Exercise aim :: Present the lines of the rows below as a numbered list, skipping any blank lines. Leave the pictures out of your answer.

# Start of Supplied data

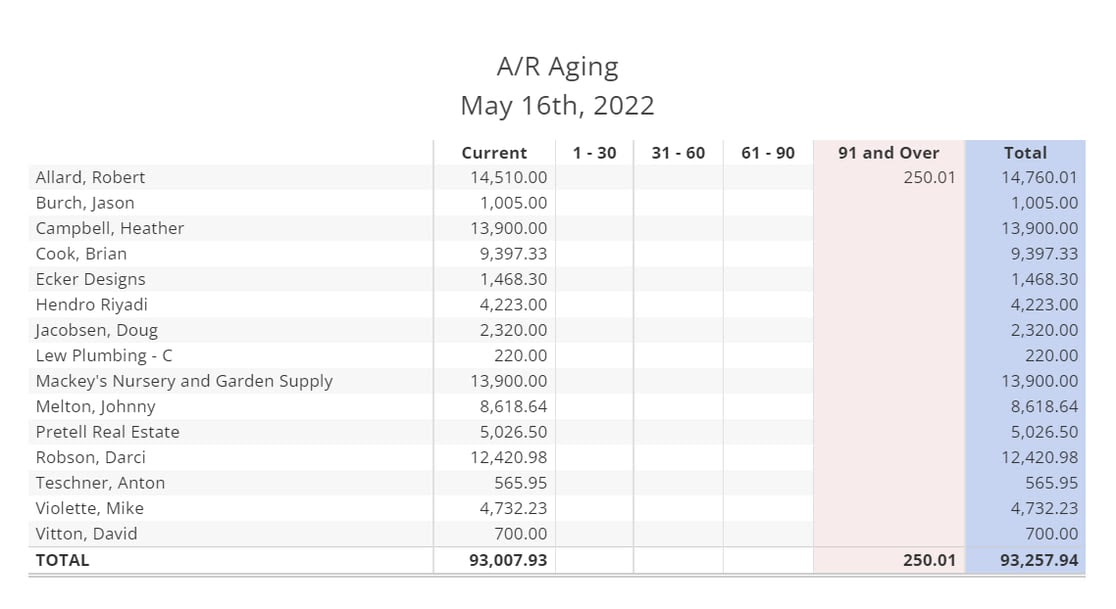This screenshot has width=1116, height=609.
Task: Open Pretell Real Estate entry
Action: [108, 432]
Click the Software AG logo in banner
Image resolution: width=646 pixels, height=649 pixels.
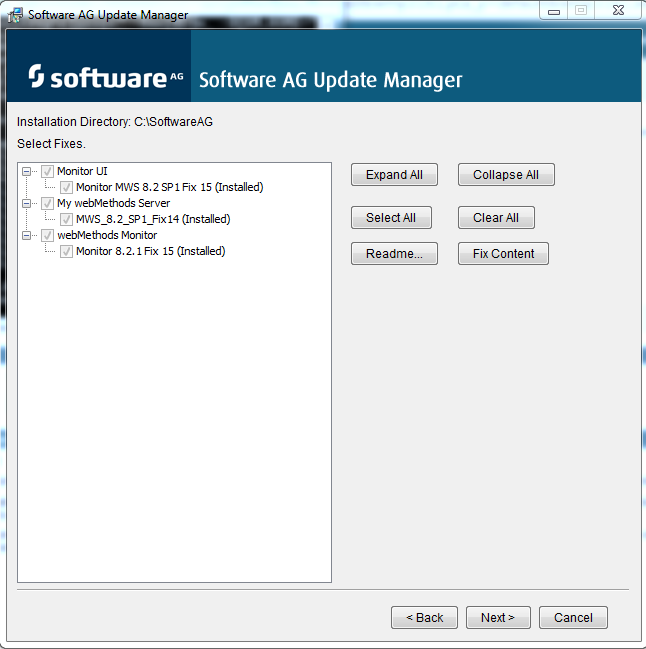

# End of Supplied data

Final result ::
1. This screenshot has width=1116, height=609.
2. Task: Open Pretell Real Estate entry
3. Action: [108, 432]
4. Click the Software AG logo in banner
5. Image resolution: width=646 pixels, height=649 pixels.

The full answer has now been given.